Work to be completed
From the line that holds "Εκδηλώσεις-Καλέσματα (384, 215)" down to the last line of the listing below, reproduce each line exactly and nothing more, omitting pictures.

Listed records

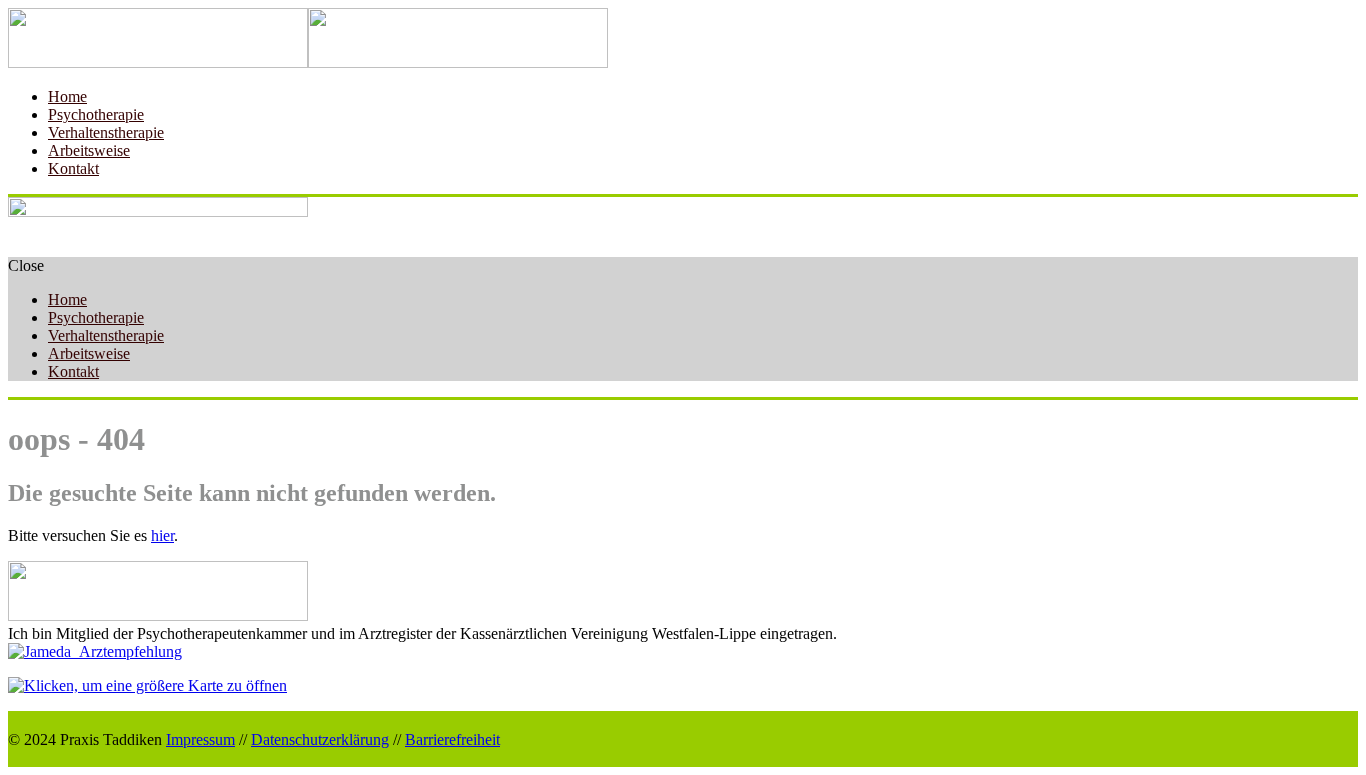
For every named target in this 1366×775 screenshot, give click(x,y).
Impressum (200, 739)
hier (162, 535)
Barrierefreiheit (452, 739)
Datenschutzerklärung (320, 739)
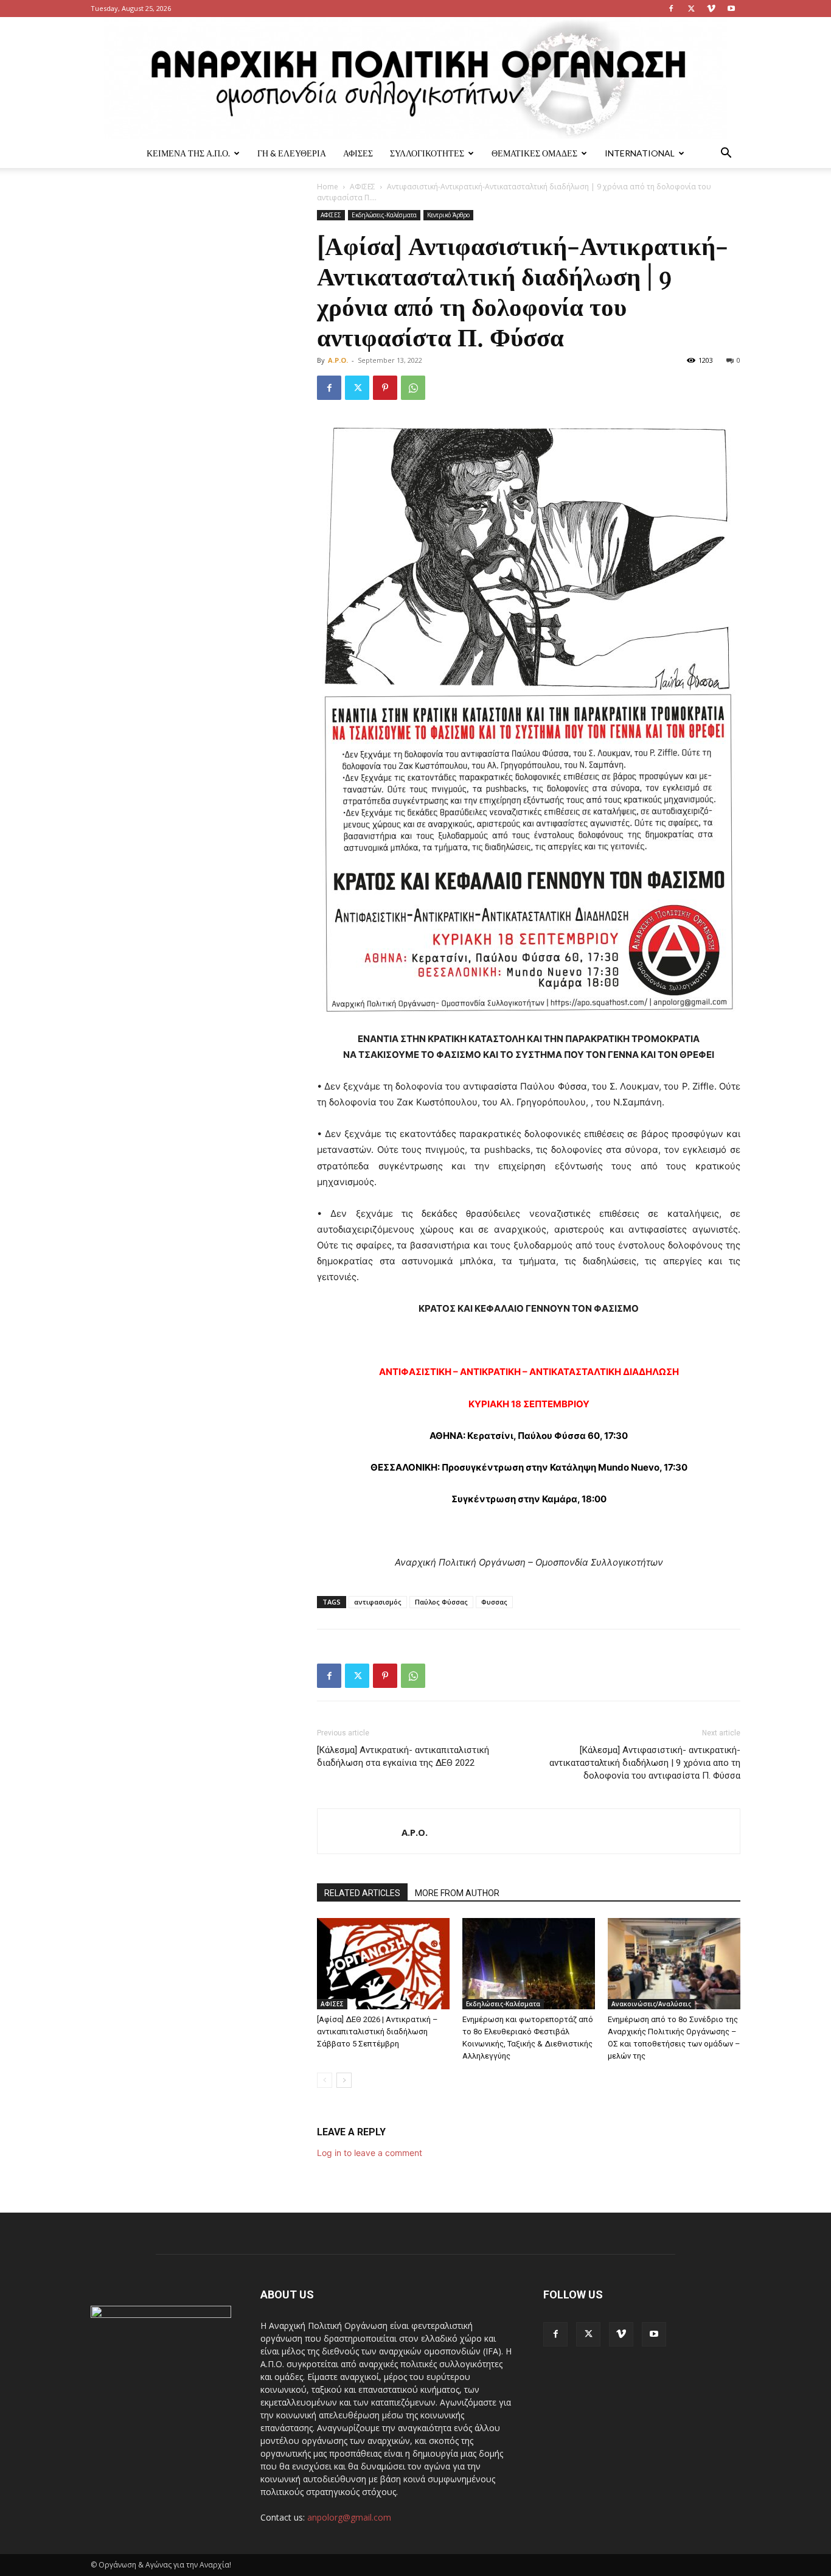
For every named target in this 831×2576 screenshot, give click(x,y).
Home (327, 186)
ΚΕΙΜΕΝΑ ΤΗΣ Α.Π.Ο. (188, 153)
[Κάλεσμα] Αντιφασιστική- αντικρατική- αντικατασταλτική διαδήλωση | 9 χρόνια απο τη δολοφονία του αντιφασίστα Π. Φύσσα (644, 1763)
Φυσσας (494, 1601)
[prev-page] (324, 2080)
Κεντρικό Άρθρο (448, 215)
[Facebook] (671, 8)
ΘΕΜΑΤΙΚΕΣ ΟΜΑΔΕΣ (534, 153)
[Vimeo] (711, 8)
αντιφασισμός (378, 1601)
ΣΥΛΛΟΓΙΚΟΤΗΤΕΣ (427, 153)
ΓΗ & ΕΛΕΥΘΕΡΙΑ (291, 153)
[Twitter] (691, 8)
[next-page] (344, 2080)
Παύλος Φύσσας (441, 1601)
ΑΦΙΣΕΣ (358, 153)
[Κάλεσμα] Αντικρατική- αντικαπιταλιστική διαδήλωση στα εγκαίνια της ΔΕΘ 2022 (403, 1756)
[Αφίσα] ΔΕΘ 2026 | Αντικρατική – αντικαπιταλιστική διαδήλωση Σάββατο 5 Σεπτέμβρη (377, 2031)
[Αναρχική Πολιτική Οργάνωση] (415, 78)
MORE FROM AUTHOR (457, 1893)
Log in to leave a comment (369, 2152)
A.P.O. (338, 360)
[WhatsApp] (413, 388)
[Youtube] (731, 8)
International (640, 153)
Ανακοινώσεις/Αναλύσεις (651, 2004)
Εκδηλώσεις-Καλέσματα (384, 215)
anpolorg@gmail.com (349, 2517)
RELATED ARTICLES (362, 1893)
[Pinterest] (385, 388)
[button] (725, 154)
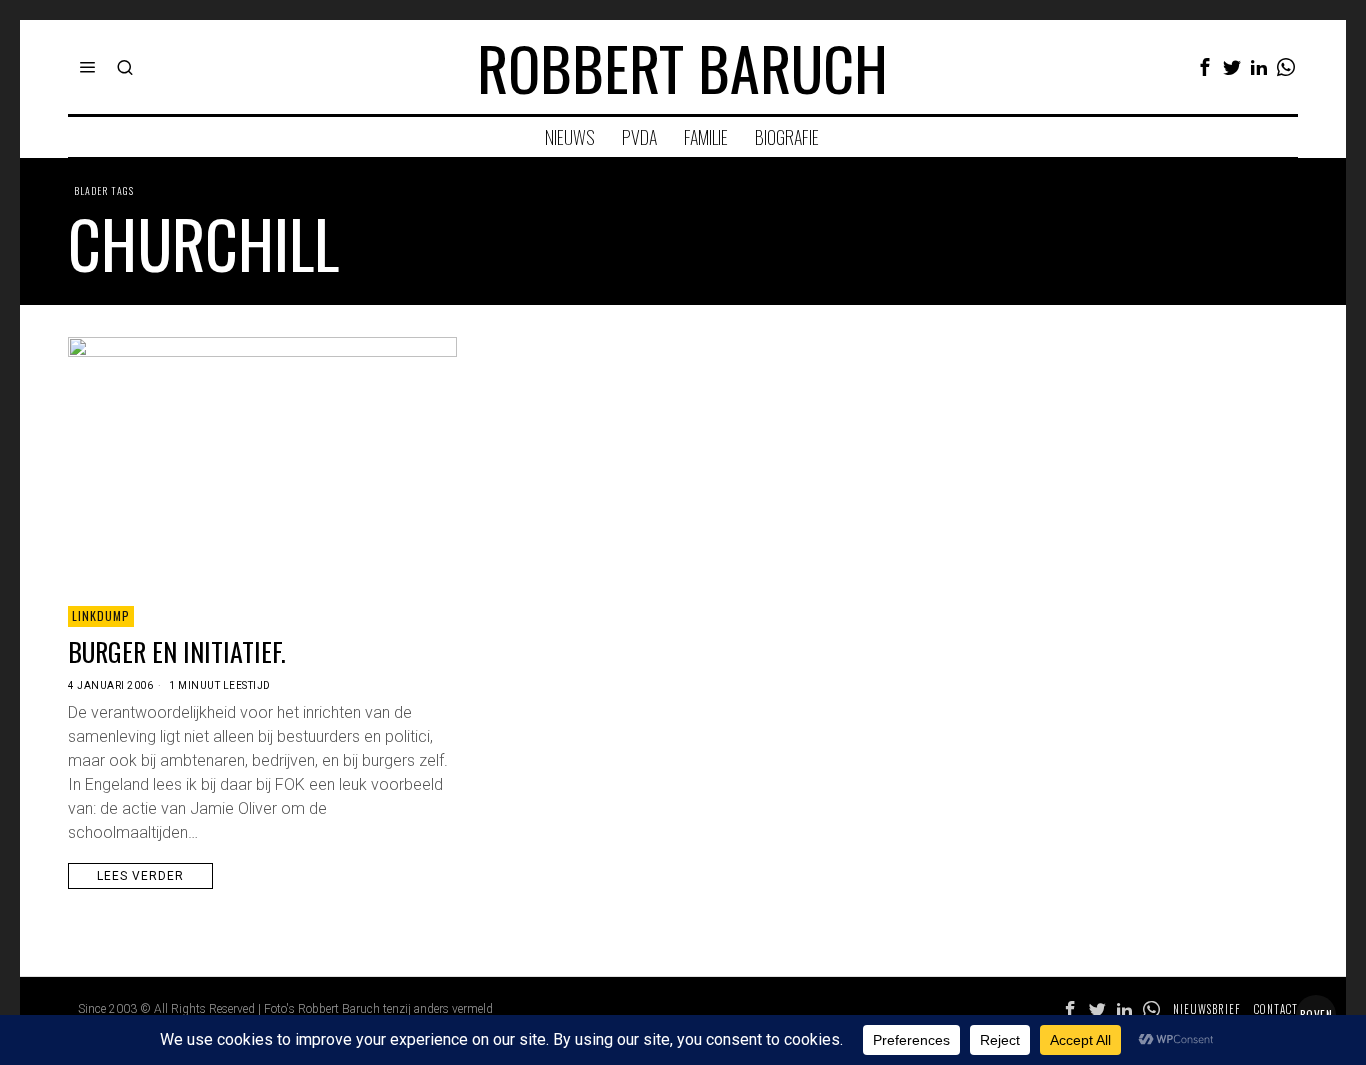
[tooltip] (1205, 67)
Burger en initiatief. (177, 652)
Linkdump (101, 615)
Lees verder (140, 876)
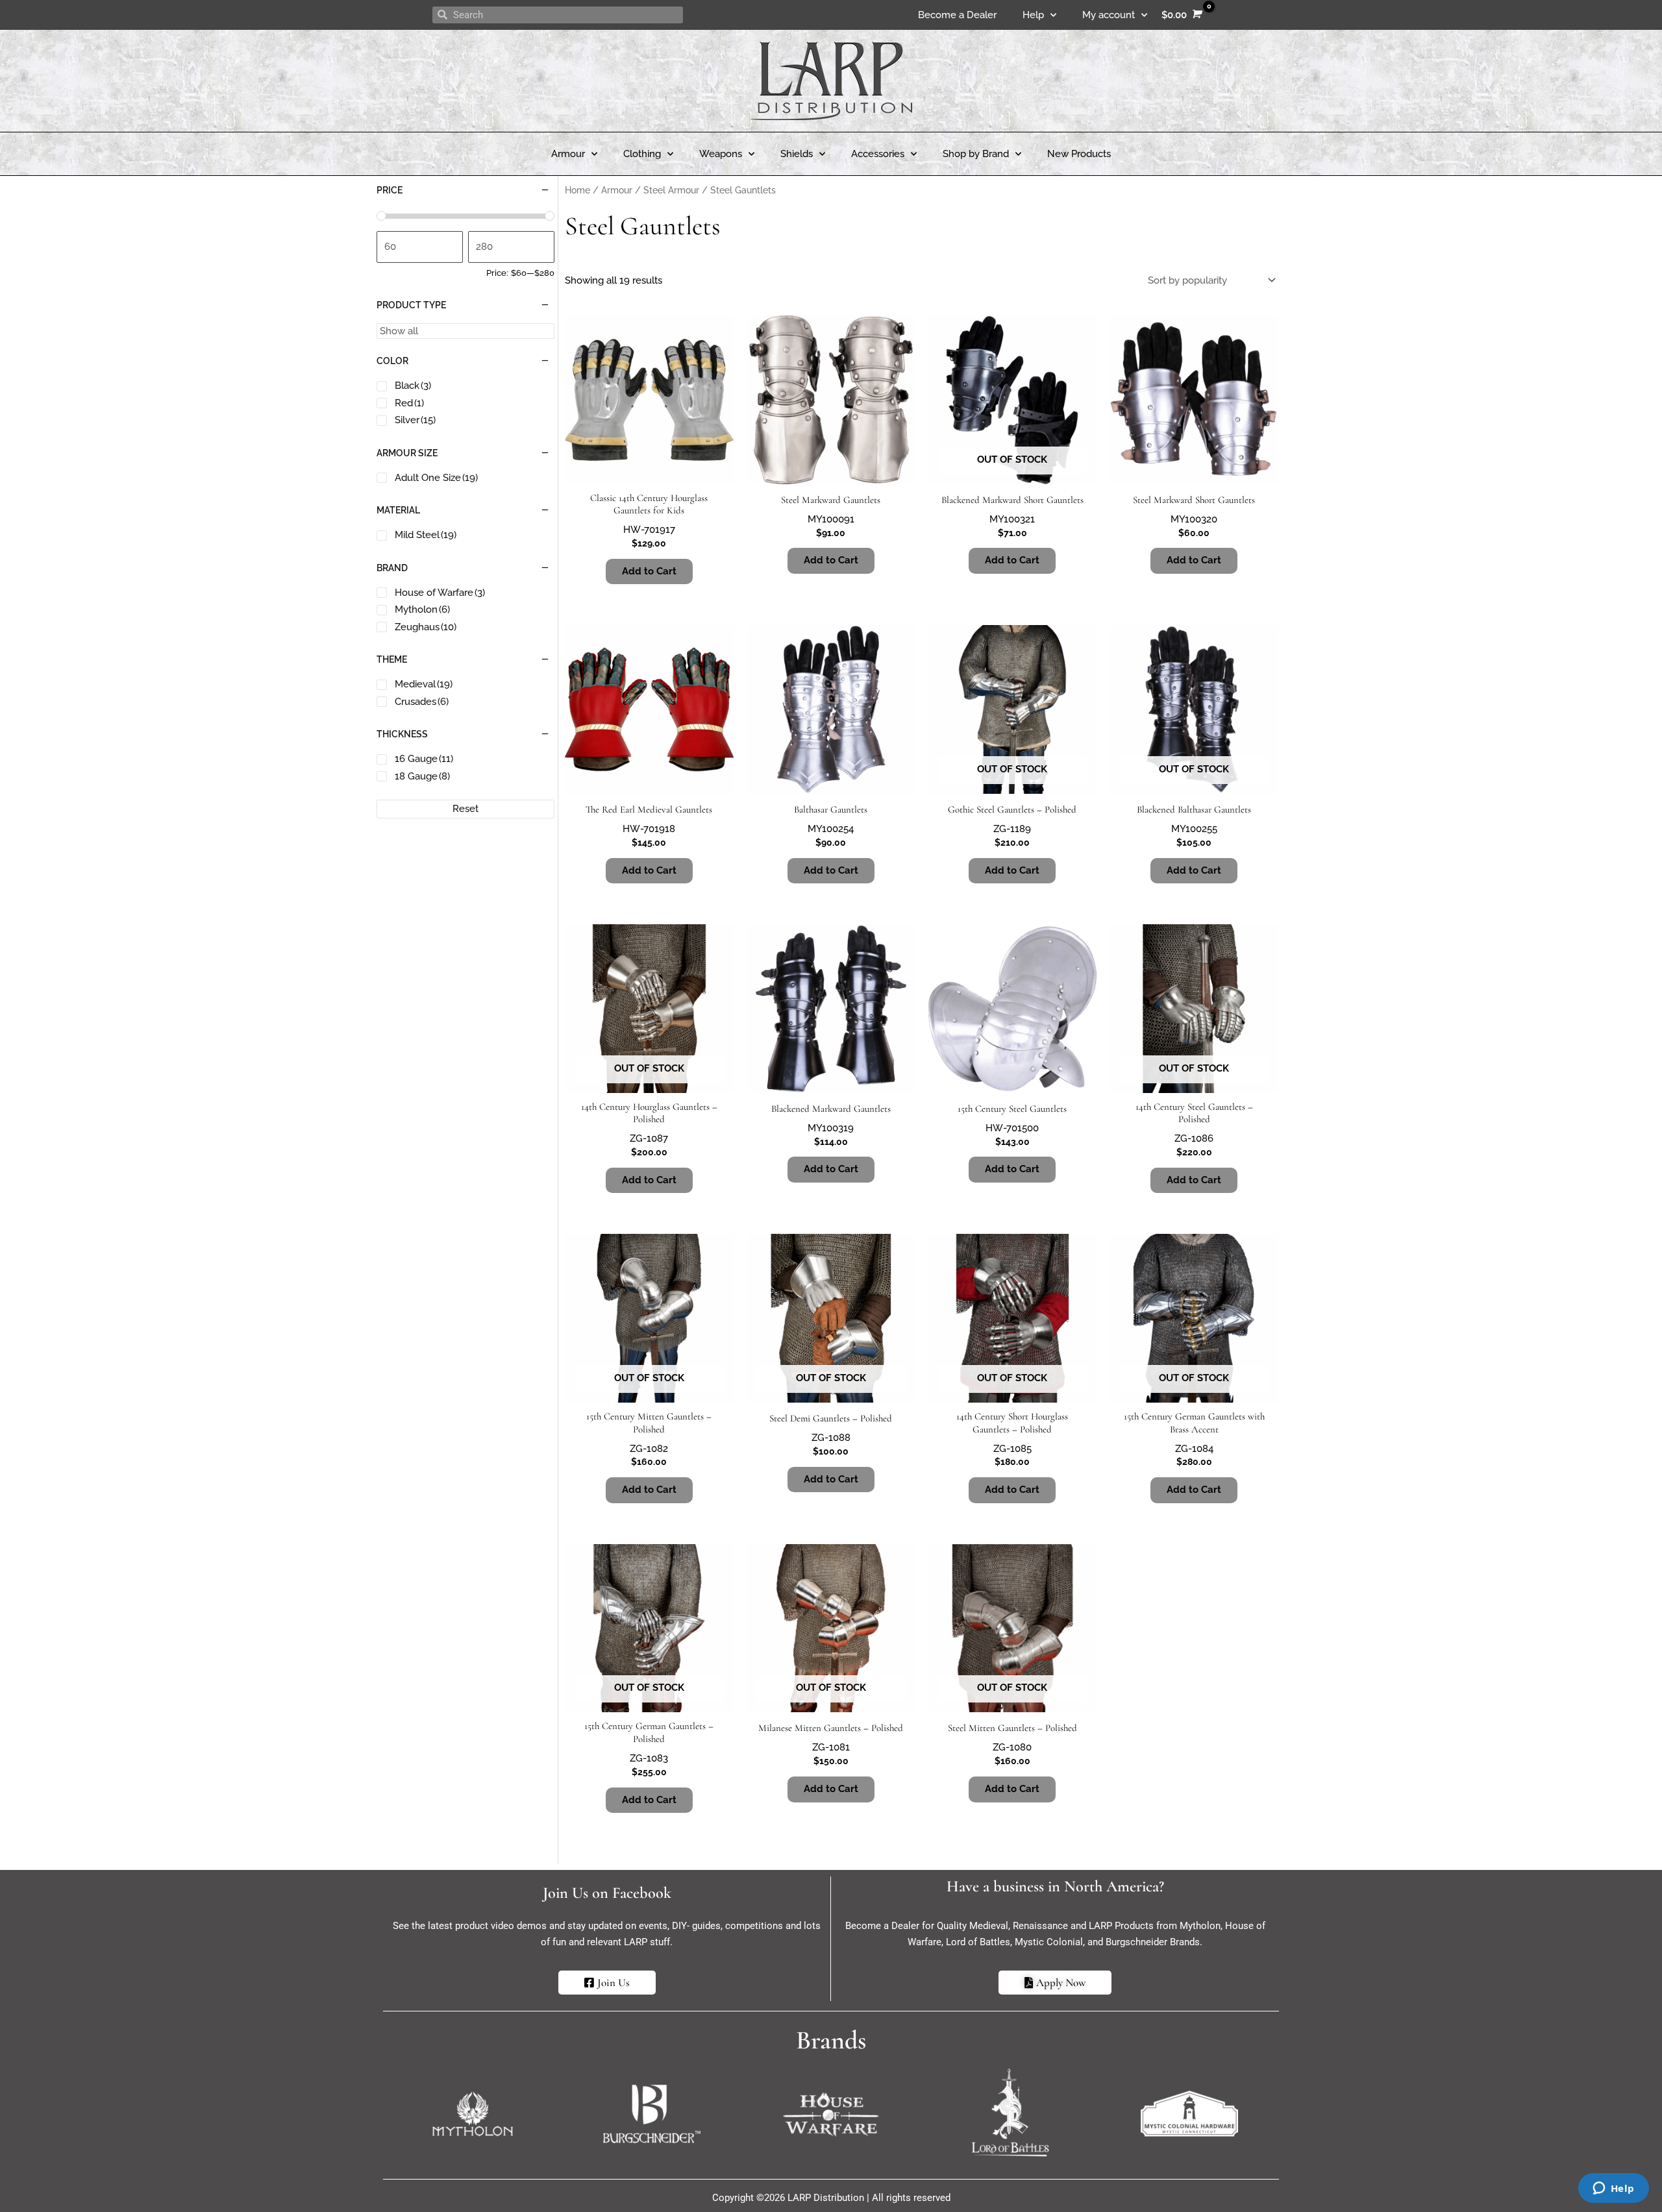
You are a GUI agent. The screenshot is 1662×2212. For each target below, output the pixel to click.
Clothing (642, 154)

Task solution
Εκδηλώσεις-Καλέσματα (384, 215)
anpolorg@gmail.com (349, 2517)
RELATED ARTICLES (362, 1893)
[Pinterest] (385, 388)
[button] (725, 154)
[tooltip] (1205, 67)
Burger en initiatief. (177, 652)
Linkdump (101, 615)
Lees verder (140, 876)
You are a GUI agent. The screenshot is 1662×2212. For each target below, output the pixel to click.
Clothing (642, 154)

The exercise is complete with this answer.